A three-armed randomized pilot trial will be conducted with 51 women having stress urinary incontinence, to evaluate the acceptance and ease of use of the conventional electromyography (EMG) biofeedback via vaginal probe in the treatment of urinary incontinence and that of the newly developed EMG biofeedback with Bluetooth. Women will be randomly allocated to one of two intervention groups (new biofeedback or conventional biofeedback) or the control group (PFMT alone). Women in the intervention groups will perform PFMT either with the new biofeedback or the conventional biofeedback, based on their group allocation. The control group will perform PFMT without a biofeedback device.
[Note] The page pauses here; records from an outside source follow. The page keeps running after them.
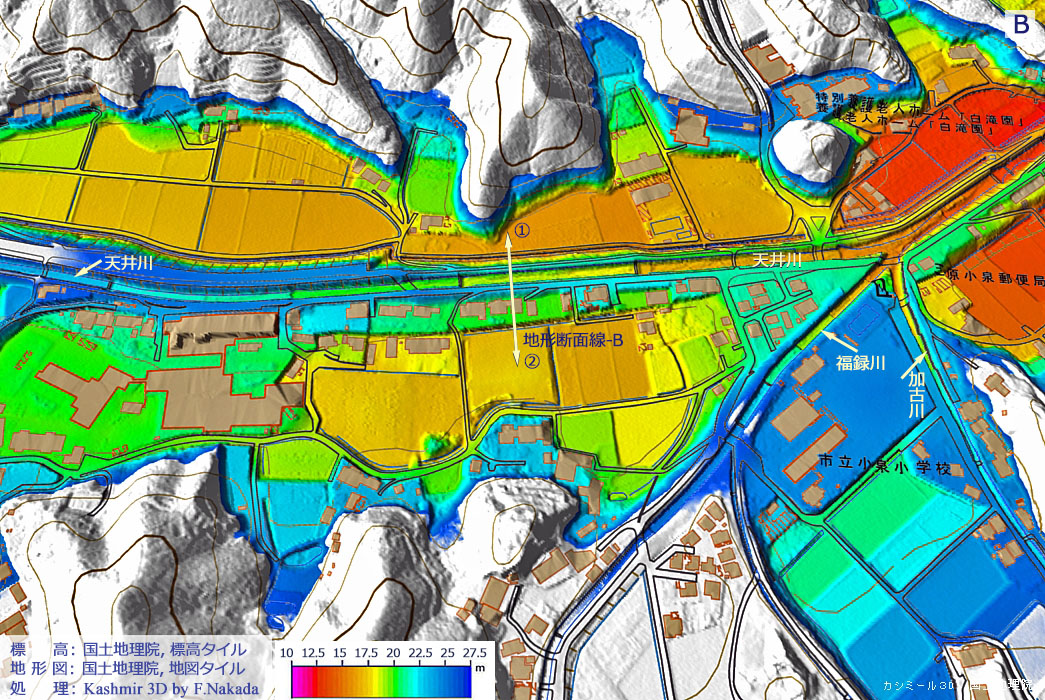Click the arrow pointing at 加古川
Viewport: 1045px width, 700px height.
pos(924,363)
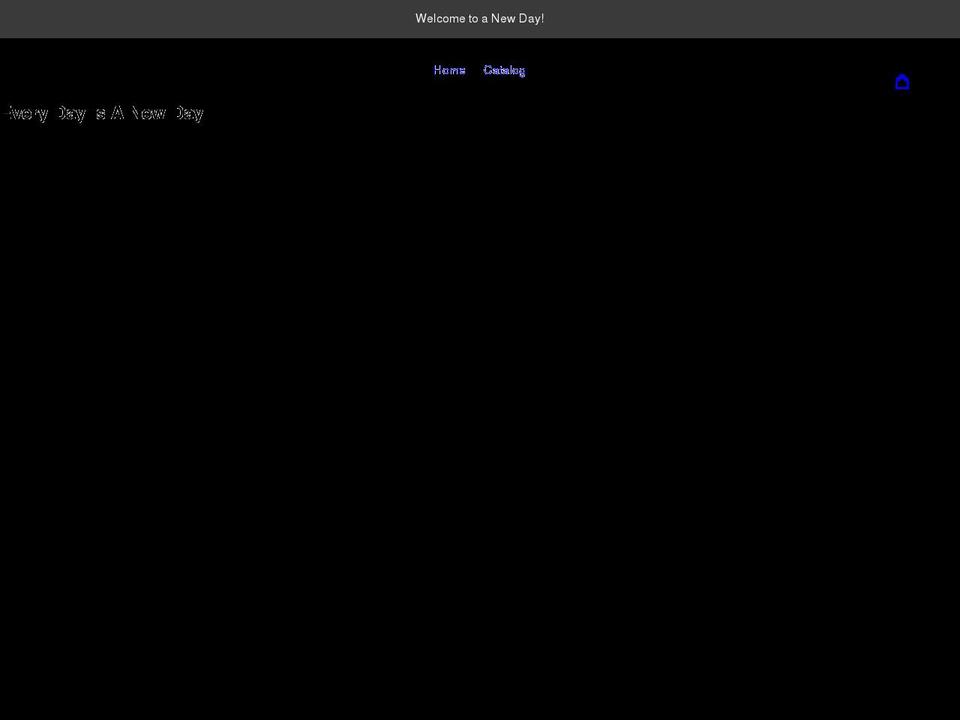Image resolution: width=960 pixels, height=720 pixels.
Task: Click the dark hero banner area
Action: pos(480,400)
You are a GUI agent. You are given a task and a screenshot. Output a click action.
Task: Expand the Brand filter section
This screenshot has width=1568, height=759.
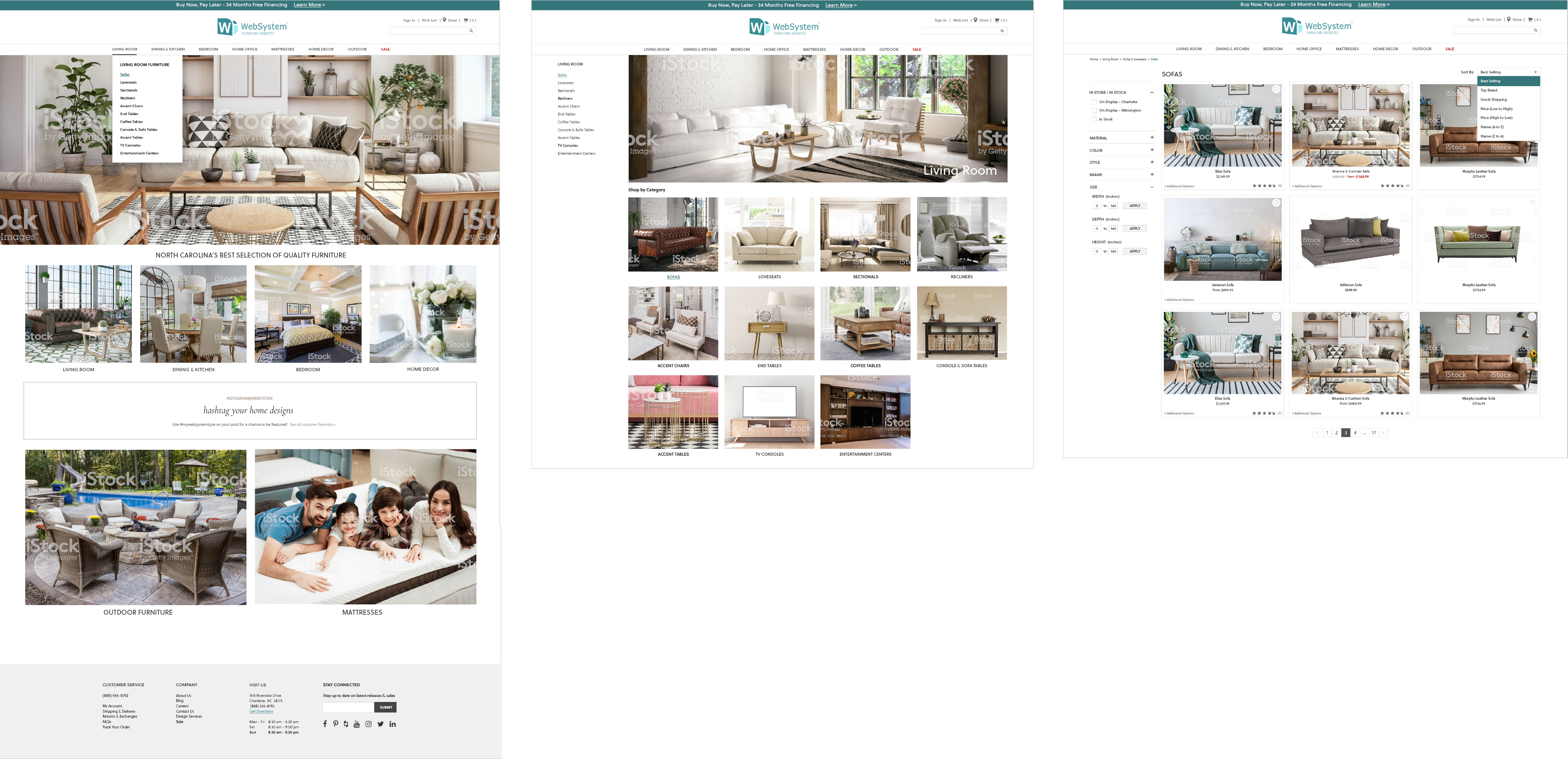(x=1152, y=175)
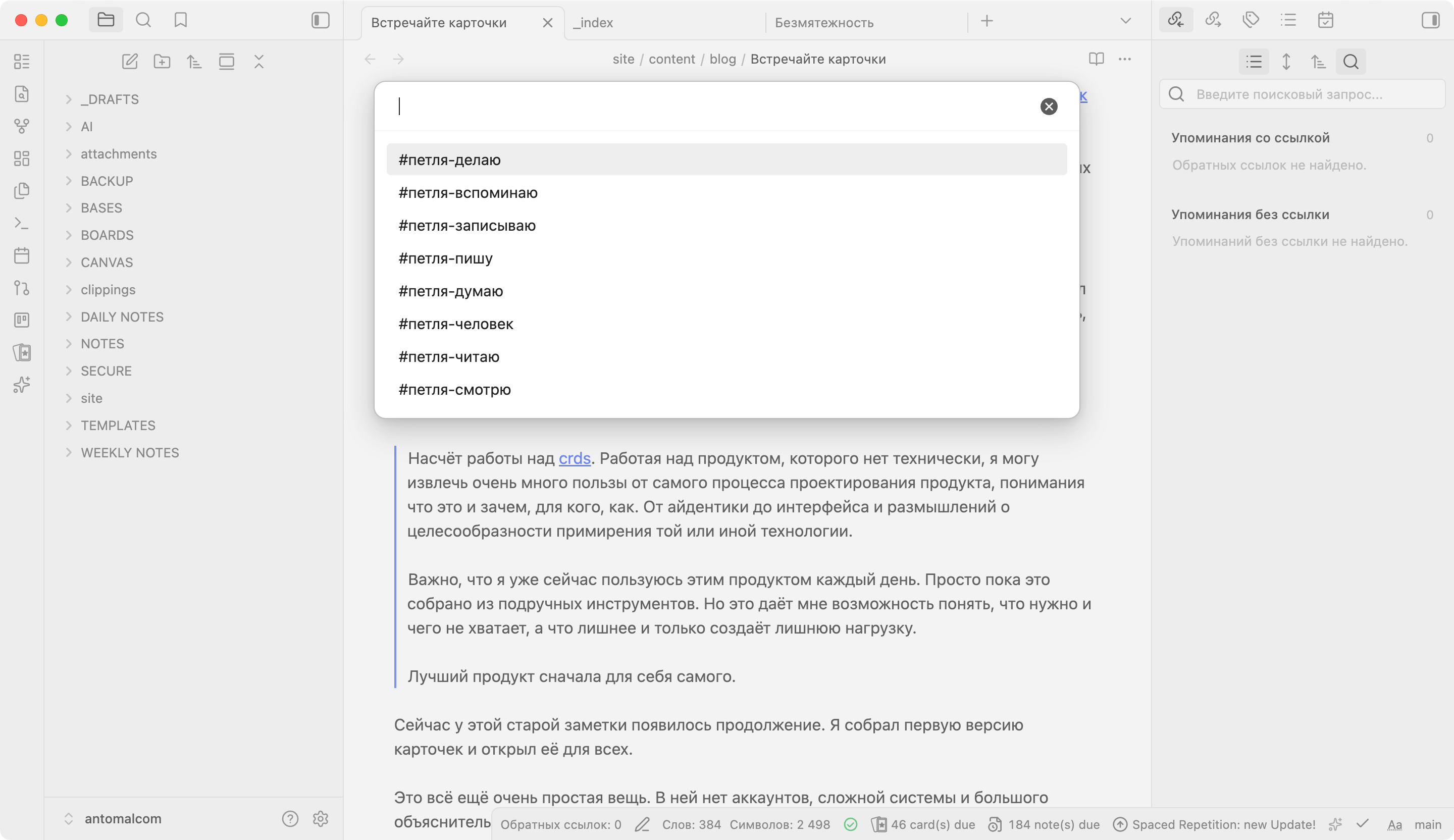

Study outcome measures include, feasibility measures, International Consultation on Incontinence Questionnaire, and 1-hour pad test.

Detailed Description

Objectives: (1) to compare the acceptance and ease of use of the conventional electromyography (EMG) biofeedback via vaginal probe in the treatment of urinary incontinence and that of the newly developed EMG biofeedback with Bluetooth; (2) to investigate the effects of conventional biofeedback, the new biofeedback, and pelvic floor muscle training (PFMT) alone on urinary incontinence and adherence to PFMT.
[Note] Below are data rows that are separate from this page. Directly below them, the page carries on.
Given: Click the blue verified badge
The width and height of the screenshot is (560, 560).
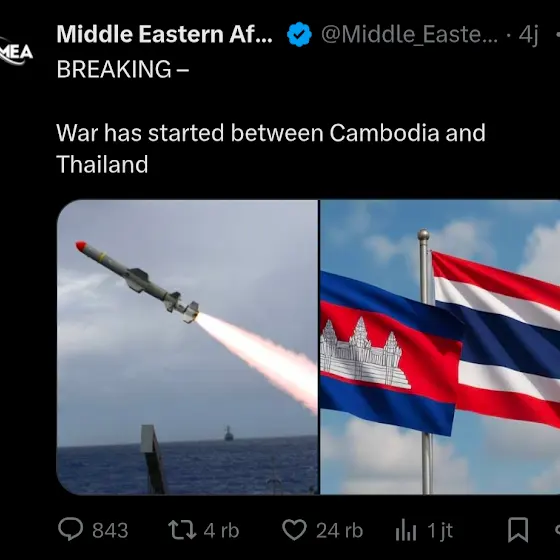Looking at the screenshot, I should coord(299,34).
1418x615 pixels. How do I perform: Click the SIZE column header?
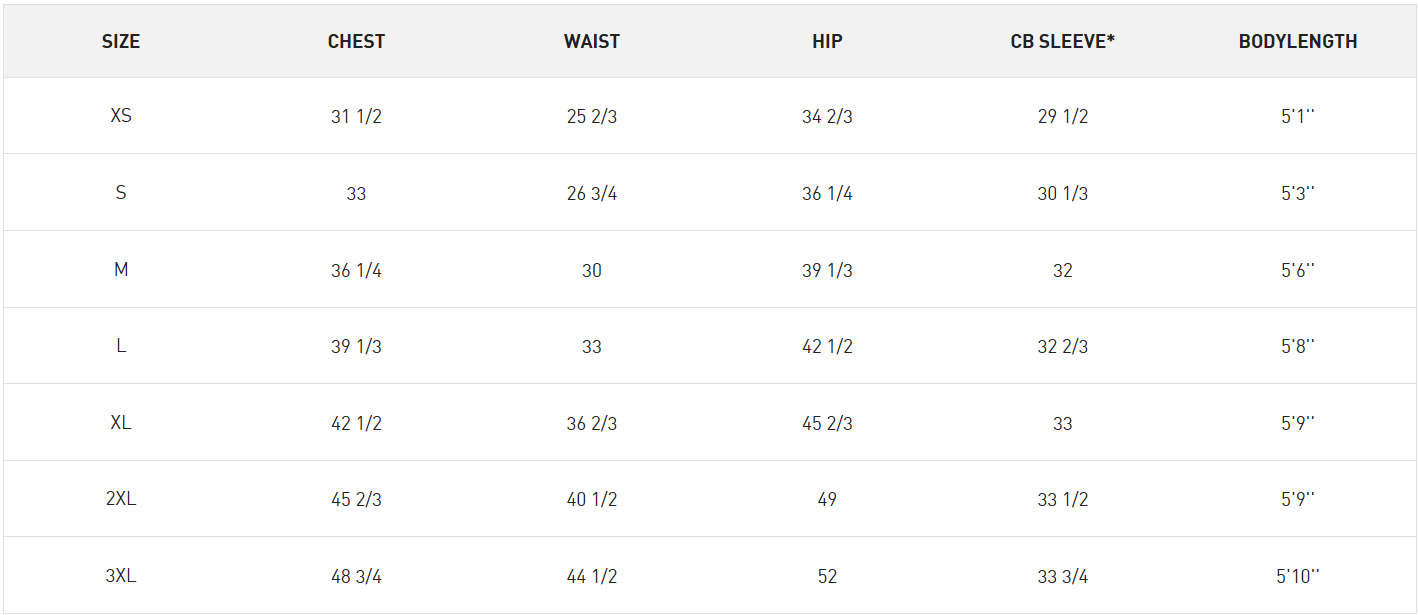coord(121,42)
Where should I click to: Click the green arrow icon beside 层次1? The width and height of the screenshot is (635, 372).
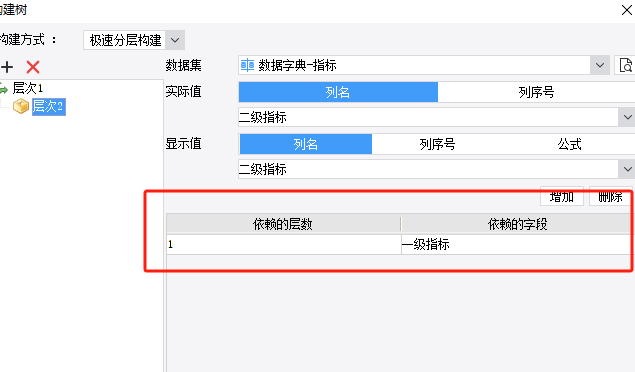(4, 88)
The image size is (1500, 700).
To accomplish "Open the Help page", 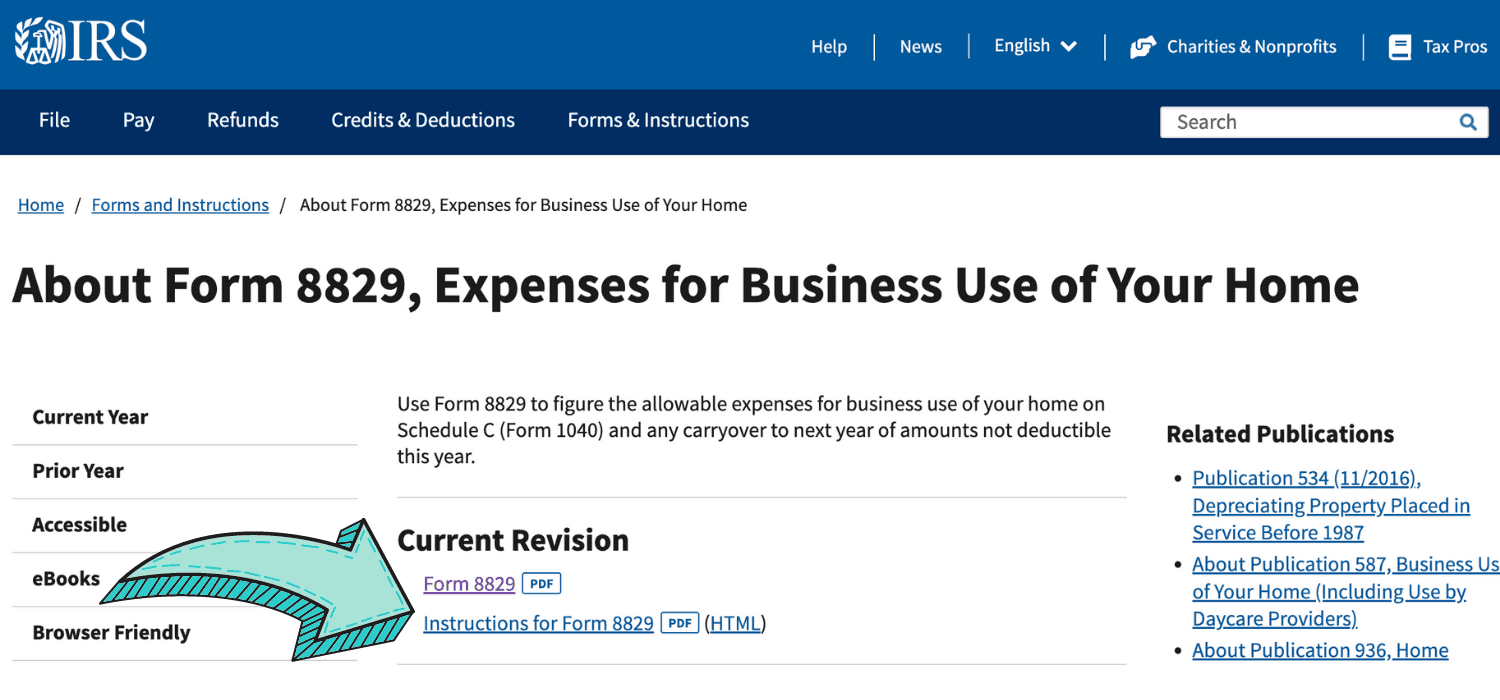I will click(x=828, y=46).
Hypotheses: (1) The new biofeedback will be easier to use and women will more readily accept it than the conventional biofeedback. (2) Women assigned to the new biofeedback group will report better adherence to PFMT and greater improvements in urinary incontinence than women assigned to participate in the conventional biofeedback group.

Design and subjects: A three-armed randomized pilot trial will be conducted with 51 women who have stress urinary incontinence.

Interventions: Women will be randomly allocated to one of two intervention groups (new biofeedback or conventional biofeedback) or the control group (PFMT alone). Women in the intervention groups will perform PFMT either with the new biofeedback or the conventional biofeedback, based on their group allocation. The control group will perform PFMT without a biofeedback device.

Outcome measures: Feasibility measures, International Consultation on Incontinence Questionnaire, and 1-hour pad test.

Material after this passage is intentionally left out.